Idaho's Office of Performance Evaluations told lawmakers in 2017 that child protection workers were dealing with a massive overload of cases, each handling around 14 or 15 a month. Today, social workers in her region handle between 22 and 25 cases at a time, Floyd said.

Molly Allen is co-founder of Safety Net InlandNW, an organization that helps foster youth after they age out of the system. 

She wasn’t surprised Friday to hear there is a shortage of foster homes and workers are overloaded.

“The problem is that more kids are in need of homes than there are homes willing to take in these kids,” she said Friday.

Safety Net InlandNW is based in Eastern Washington but is expanding into North Idaho. The program annually helps about 100 young men and women from age 18 to mid-20s who are no longer in foster care and may not have a place to call home.

There are about 2,000 foster kids in Idaho.

Allen said there are reasons for the shortage of foster parents, one being it is challenging. The guidelines to become foster parents are not easy and the kids in foster care can be demanding.

If you’re a foster parent and need someone to watch your child, it must be another certified foster parent, not just another adult.

“Foster parenting can be very intimidating,” she said.

Those working in the foster care system are often underpaid and overworked, Allen said.

But she believes when things return to normal from COVID-19 there will be an increase in foster homes, which will make a big difference for foster kids.

“I take my hat off to the families who are willing to jump through all the hoops,” she said. “It’s so needed.

KJ Brant, CEO of North Idaho CASA, spoke via Zoom to the committee on Friday.

CASA supports trained advocates who have worked with about 350 child abuse and neglect victims in North Idaho this year.

She shared what CASA sees as trends and concerns with child welfare and protection in Idaho.

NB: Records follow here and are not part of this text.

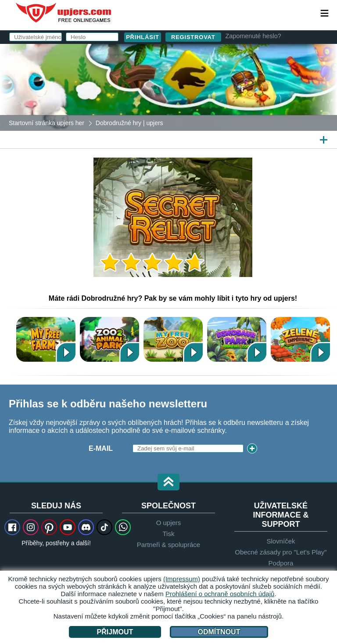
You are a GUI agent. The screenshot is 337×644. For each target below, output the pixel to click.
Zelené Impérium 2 (300, 339)
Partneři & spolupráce (168, 544)
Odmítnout (219, 632)
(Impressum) (182, 579)
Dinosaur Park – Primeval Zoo (237, 339)
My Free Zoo (173, 339)
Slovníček (280, 541)
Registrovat (193, 37)
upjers (64, 13)
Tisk (168, 533)
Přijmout (115, 632)
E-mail (100, 448)
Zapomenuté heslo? (253, 36)
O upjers (168, 522)
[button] (168, 482)
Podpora (281, 563)
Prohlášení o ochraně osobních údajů (220, 594)
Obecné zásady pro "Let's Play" (280, 552)
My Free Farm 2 (46, 339)
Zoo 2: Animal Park (109, 339)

“Several matters were raised,” Brant said Friday night.

Citizen review panel members also said they sometimes have trouble getting the documents they need to review cases from the Idaho Department of Health and Welfare, and feel their recommendations and reports sometimes are ignored by those in charge.

Foster parents are also in short supply, with some leaving because they don't feel like enough is being done to fix the problems in the child protection system, lawmakers were told.

Cameron Gilliland, administrator of the health department's Family and Community Services, acknowledged that in the past several months, dozens of children have been temporarily placed in short-term rentals like AirBnB residences and hotel rooms while the state tries to find suitable homes.

“That is simply because we have lacked foster parents,” Gilliland said.

That's partly because the pandemic has made it harder to recruit new foster parents and the state's population has increased dramatically, Gilliland said, but also because the department is seeing “harder kids, frankly.”

Teenagers with significant behavior or other issues can be difficult to place in foster homes, he said. The state is now offering $500 recruitment bonuses for some foster parents who take teens.

Gilliland also said the state has made progress in some areas, including giving bonuses to social workers in hopes of keeping them on staff, bringing in help from social workers in parts of the state that have lower caseloads, and hiring a recruiter to find more staffers.

“I think we are managing to cover things. Children are being seen, and the work is being done,” he said.

Lawmakers will need to put political philosophies aside and work together to advocate for kids, said Sen. Melissa Wintrow, a Democrat from Boise.

“This is the toughest, biggest, most wicked problem in our state,” she said. “What I want to see is all of us — not just you, but the Legislature, the courts, every single person on this planet be an advocate for kids.”

•••

The Press contributed to this report.